When Mass was over, as Gourmont came down the steps of the altar, he looked at me and signaled with his hand that I should follow him into the sacristy. I waited for a minute, then went around and found him taking off his vestments. An older woman came over and said, “Happy new year, Father.” Grasping him by the shoulders, she kissed him on one cheek. “Mary,” he said. “Happy new year to you too.”

We went into the rectory and then the dining room, and Gourmont asked what I wanted for breakfast. Another priest was already sitting at table. He had a young-looking face and said he’d worked for the last eighteen years in the campus ministry. Then he said, “Where did all this snow come from?”

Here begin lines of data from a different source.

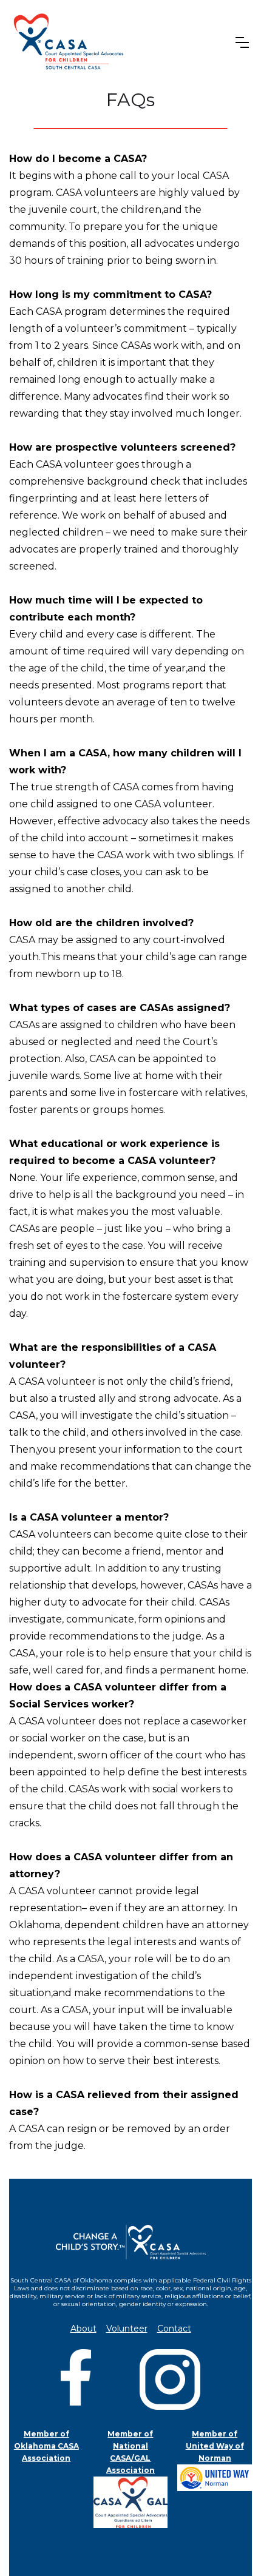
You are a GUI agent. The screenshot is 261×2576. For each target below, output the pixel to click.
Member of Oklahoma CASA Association (46, 2446)
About (83, 2329)
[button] (242, 42)
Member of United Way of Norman (215, 2446)
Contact (174, 2329)
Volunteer (126, 2329)
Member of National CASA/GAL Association (130, 2452)
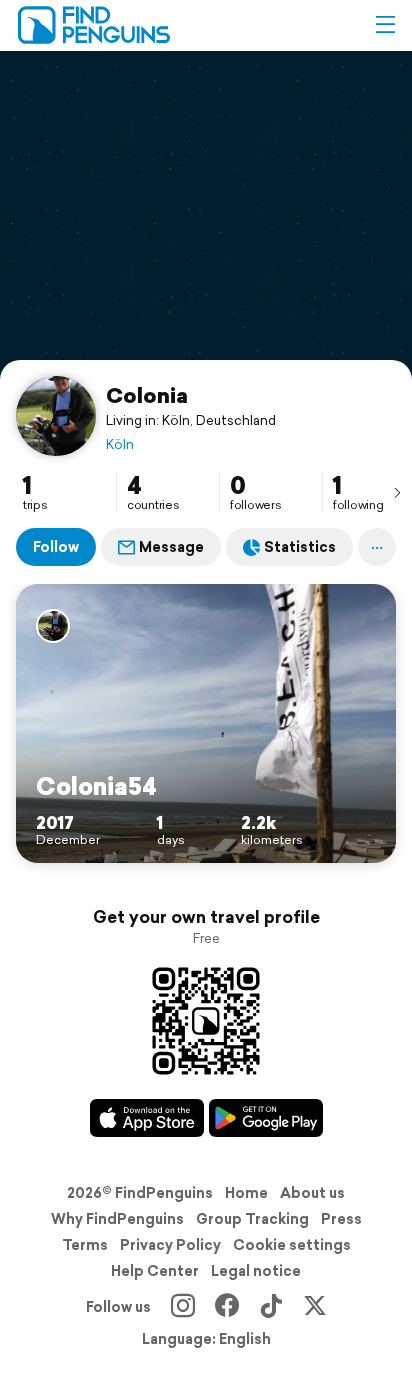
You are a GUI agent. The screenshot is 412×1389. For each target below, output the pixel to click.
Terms (85, 1245)
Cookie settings (292, 1245)
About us (312, 1193)
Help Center (155, 1271)
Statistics (300, 547)
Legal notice (256, 1271)
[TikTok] (271, 1307)
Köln (120, 444)
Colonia (147, 395)
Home (246, 1193)
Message (171, 547)
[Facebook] (227, 1307)
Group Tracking (252, 1219)
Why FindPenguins (117, 1219)
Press (341, 1219)
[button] (385, 25)
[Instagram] (183, 1307)
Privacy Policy (170, 1245)
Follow (56, 547)
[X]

“It was about one-thirty in the morning,” said Gourmont. “I fell asleep watching that hockey game, and when I woke up, it was coming down.”

“Uh-huh,” said the other.

“Yeah, I fell asleep. That’s how exciting that game was.”

I had a bowl of cheerios, and Gourmont ate toast and jam. Afterwards, we took our coffee into another room so he could smoke. I asked who the French writer was that he mentioned in his sermon.

“That was Bernanos,” he said. “Oh yeah, he was a fascinating guy.”

He talked at some length about Etienne Gilson, the renowned medievalist who had lectured at St. Michael’s College, where Gourmont taught in the Theology department. Apparently, Gilson and Bernanos had had some contact with each other when they were quite young in Paris. This intrigued Gourmont, and he asked Gilson once what Bernanos was like as a person.

“He was a snot-nosed little kid,” said Gilson and changed the subject.

Gourmont put out his cigarette and laughed. His laughter was soft and wheezy, barely audible. He held his hands out with the palms up, then moved them back and forth. “Well, that’s the French for you. Georges Bernanos, the genius who wrote Diary of a Country Priest, he was just a snot-nosed little kid.”